No se puede convertir el Evangelio en un programa político, minimizando la fe y la moral para quedar asimiladas por la cultura. El proceso de aspiraciones reformistas iniciado por la Iglesia alemana, un faciendum traumático habitado por la desesperación del divide et impera que reclama una nueva estructura eclesial, constituye una estrategia obscena y degradada al despreciar el bien primordial de la unidad, un relato pragmático donde el criterio prevalente es el profesionalismo y la rentabilidad, categorías meramente individualistas y lucrativas, infectadas por el virus del poder, que buscan solucionar los problemas que ellas mismas crean. Lo decía en otros términos el cardenal Müller, exprefecto de la Congregación para la Doctrina de la Fe: “la secularización de la Iglesia es la causa de la crisis y no su solución”.

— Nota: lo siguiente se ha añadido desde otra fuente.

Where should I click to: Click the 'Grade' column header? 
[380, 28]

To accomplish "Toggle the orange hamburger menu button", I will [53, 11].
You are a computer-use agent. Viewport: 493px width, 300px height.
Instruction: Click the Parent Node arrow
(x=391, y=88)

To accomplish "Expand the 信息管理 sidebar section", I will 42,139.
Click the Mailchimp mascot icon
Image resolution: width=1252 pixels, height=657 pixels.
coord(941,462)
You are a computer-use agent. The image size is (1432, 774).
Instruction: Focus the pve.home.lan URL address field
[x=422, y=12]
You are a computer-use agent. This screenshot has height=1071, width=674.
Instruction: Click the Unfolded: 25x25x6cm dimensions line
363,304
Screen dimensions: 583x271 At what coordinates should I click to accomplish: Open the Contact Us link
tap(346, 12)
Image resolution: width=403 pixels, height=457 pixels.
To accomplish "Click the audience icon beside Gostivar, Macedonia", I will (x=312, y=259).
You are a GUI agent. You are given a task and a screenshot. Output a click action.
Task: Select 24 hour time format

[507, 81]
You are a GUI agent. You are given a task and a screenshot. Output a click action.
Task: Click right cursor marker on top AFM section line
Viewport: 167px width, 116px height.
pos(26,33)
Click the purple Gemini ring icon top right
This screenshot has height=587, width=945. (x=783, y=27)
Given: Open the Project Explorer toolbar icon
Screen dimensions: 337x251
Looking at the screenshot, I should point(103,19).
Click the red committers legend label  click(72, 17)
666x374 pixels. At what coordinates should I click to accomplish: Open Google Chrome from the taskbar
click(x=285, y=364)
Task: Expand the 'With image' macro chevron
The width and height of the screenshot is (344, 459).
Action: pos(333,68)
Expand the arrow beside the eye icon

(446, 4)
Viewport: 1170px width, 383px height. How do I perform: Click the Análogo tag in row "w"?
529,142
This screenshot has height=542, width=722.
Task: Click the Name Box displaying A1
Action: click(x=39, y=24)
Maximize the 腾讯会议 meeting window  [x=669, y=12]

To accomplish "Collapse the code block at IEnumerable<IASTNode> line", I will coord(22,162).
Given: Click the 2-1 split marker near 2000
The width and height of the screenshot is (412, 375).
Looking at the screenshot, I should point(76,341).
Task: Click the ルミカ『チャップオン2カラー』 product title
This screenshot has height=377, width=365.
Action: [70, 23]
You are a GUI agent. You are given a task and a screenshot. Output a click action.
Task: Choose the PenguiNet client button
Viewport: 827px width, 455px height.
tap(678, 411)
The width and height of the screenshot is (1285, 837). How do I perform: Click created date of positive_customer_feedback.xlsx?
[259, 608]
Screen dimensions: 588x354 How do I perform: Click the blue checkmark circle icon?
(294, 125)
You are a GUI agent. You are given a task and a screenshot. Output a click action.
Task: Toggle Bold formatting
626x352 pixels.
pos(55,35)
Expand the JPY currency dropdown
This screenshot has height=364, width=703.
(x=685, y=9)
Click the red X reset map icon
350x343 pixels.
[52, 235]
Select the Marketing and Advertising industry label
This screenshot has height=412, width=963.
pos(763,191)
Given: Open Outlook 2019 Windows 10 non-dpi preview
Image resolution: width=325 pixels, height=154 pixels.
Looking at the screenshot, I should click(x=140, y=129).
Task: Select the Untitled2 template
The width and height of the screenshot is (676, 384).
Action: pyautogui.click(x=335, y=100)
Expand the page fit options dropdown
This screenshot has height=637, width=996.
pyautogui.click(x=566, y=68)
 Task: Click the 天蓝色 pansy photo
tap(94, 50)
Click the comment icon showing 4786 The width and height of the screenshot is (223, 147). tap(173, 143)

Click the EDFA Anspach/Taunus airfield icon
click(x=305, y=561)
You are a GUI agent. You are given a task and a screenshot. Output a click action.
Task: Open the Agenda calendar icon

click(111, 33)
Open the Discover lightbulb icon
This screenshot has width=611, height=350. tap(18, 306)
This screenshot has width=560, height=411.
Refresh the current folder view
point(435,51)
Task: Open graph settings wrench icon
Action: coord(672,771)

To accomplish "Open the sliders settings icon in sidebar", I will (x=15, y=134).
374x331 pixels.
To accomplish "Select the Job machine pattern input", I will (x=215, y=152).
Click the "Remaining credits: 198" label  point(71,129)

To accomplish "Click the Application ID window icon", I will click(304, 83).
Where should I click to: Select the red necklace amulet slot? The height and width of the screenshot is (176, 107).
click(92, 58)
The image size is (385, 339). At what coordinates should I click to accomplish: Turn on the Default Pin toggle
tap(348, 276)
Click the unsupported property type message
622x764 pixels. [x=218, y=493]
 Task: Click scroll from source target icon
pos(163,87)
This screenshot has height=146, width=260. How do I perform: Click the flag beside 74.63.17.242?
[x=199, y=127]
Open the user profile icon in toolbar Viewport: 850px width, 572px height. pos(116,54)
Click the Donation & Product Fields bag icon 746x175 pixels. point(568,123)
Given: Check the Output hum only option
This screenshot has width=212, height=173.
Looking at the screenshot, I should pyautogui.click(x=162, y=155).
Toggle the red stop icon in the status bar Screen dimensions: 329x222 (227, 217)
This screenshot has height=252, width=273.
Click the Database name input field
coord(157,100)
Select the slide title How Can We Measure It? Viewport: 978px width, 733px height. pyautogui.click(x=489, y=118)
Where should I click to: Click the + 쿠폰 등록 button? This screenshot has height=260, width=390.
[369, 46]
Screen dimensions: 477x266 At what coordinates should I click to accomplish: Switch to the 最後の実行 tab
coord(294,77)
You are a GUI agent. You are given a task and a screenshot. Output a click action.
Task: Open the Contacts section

Quiere la Iglesia alemana, en su desaforada discordia, someter a Roma, como si todo un mundo hubiese periclitado y nada con sentido tuviese ya que decir: si omnis hic mundus intereat et concidat; ensayan los obispos alemanes una nueva revelación, fruto de las ideas o del interés particular, abdicando de perseguir unos mismos fines o de creer en común, junto con los demás; predican una nueva Iglesia para un hombre nuevo, desconectado de cualquier vínculo con el Evangelio, para imponer una política amnésica de los propios males, ajena a la misión de la Iglesia; asumen un catolicismo idolátrico de cuño cultural, capaz de penetrar el pensamiento y el momento histórico, vaciando la fe religiosa. En realidad, es algo más mundano lo que les duele: “¡Señora, yo tengo dolor de muelas en el corazón!”, sentenció Heine. Mil millones de euros más recaudados a través del impuesto religioso obligatorio nos devolverían a la concordia y la unidad: Chrémata, chrémata aner!, ¡Su dinero, su dinero es el hombre!, sentencia el famoso apotegma. Alejado el clero alemán del sub specie aeternitatis, sólo queda el dinero.